So, I guess I don't qualify for FDIA because I have, in fact, had mental illness. But the way I figure it, there's a few ways this could end for me.
1. I prove to be such a public embarrassment that either my family (not likely) or the hospital system (becoming somewhat likely) says fuck it, we don't want to play anymore
2. I die
3. DSS or law enforcement intervenes (yeah, right)
4. certain people seek counseling voluntarily (not likely)
5. I cut off contact with my family and use Bon Secors if necessary. (Becoming likely)
6. I move away (not financially possible)
Otherwise, I will be highly medicated and always get the blame and they will always try to fix me. I just don't know how they will ever be happy. We've been doing this so long. I've been through so many hospitals. It's just ridiculous. I am the one they couldn't perfect. Oh well, back to keeping up appearances. I've got a headache and I've been nauseous with all this. I just don't understand the purpose here. I mean, I guess it works out well for them for now, until the next hospitalization. It's hard to see how there won't be another one. These people never, ever give up.

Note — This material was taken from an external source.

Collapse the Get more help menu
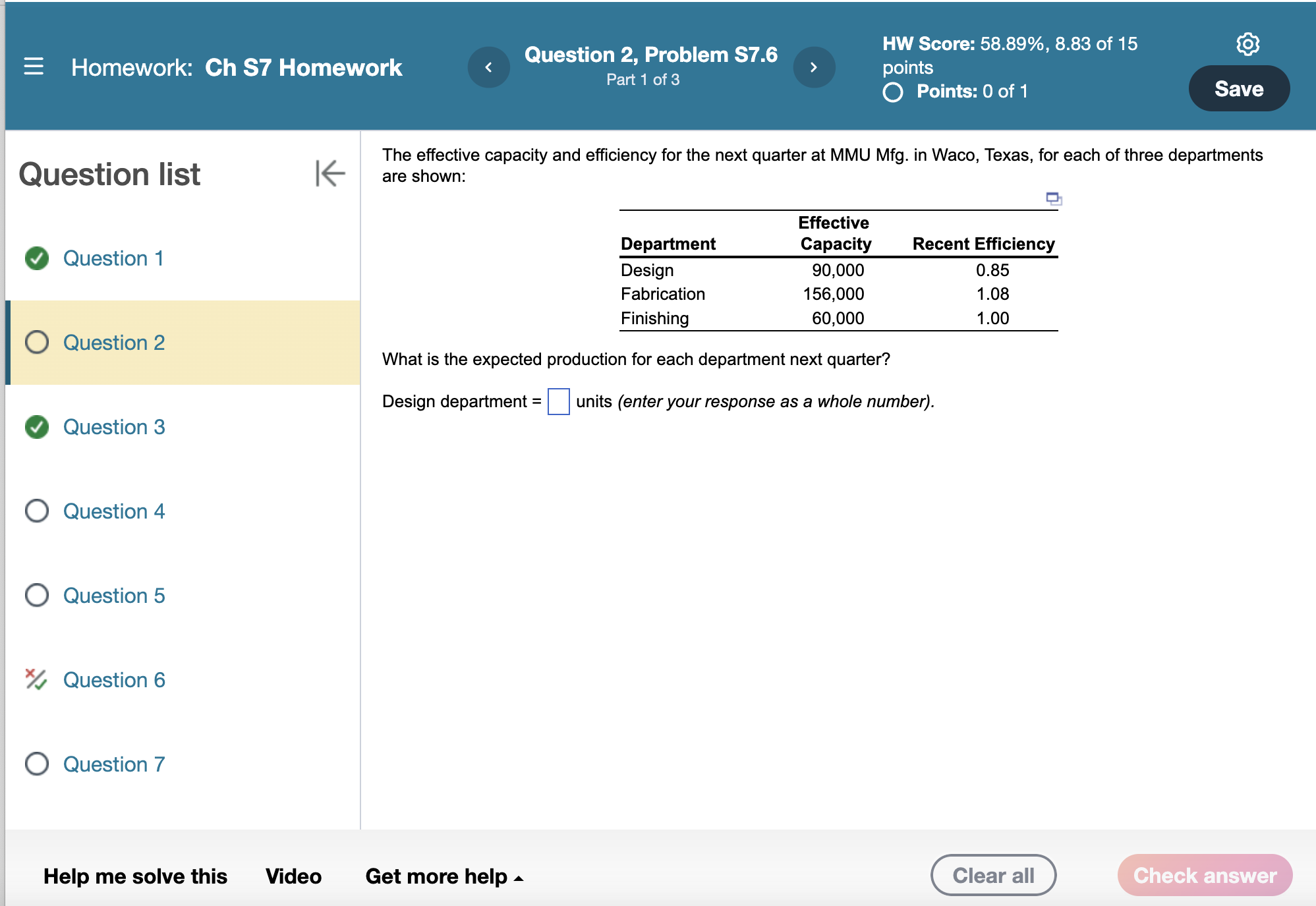The height and width of the screenshot is (906, 1316). click(x=518, y=876)
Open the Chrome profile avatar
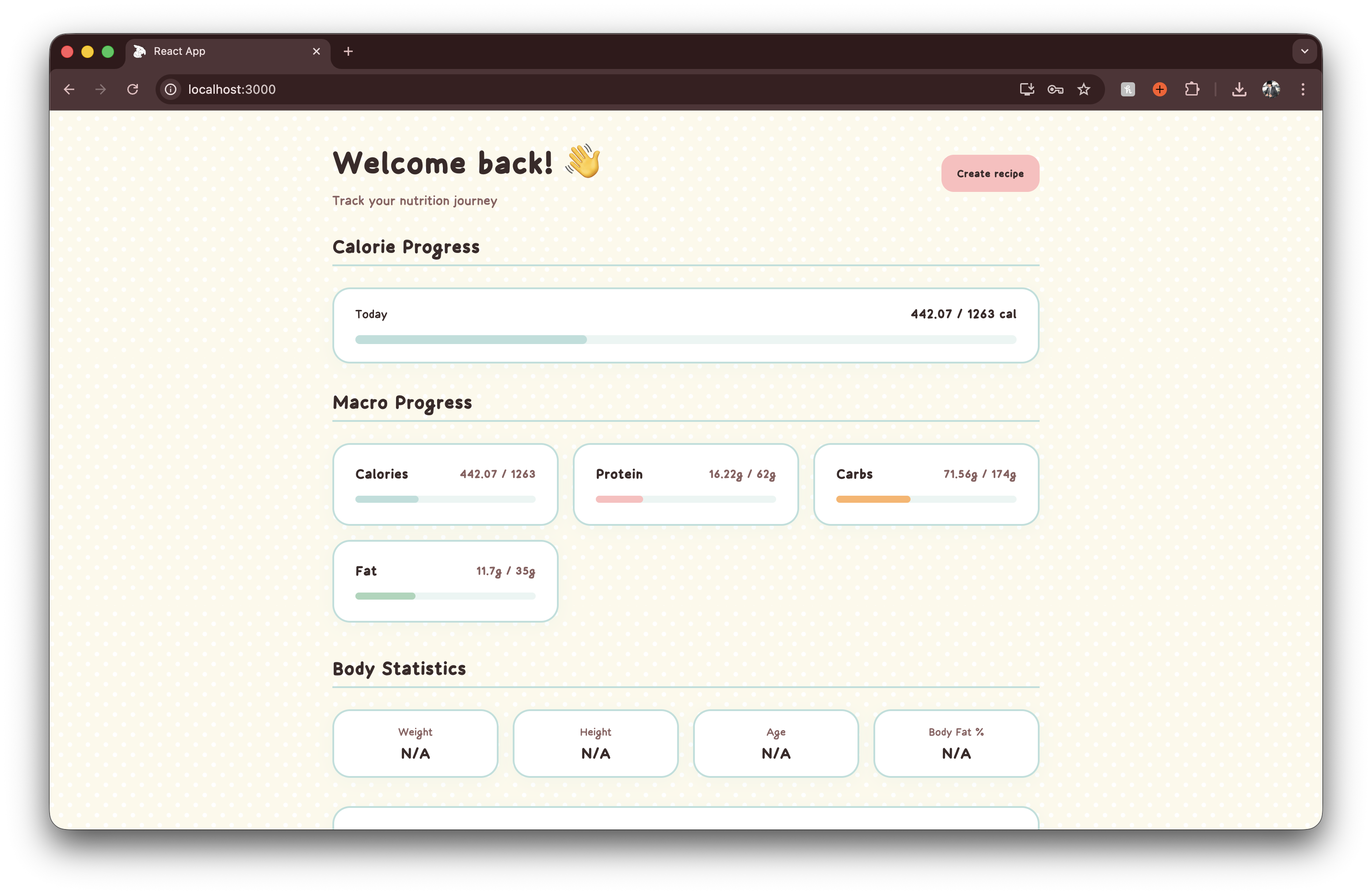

I don't see how it just goes away or gets better with the dysfunctional social relationships still alive. Theres no drug, support group, treatment program, center, or hospital that can cure half of a disease. You gotta treat the whole thing. Im still young enough that I could have a life. Unless im just completely out of touch with reality. In which case im truly screwed. Because they've tried to help me. And its not getting better as far as I can tell.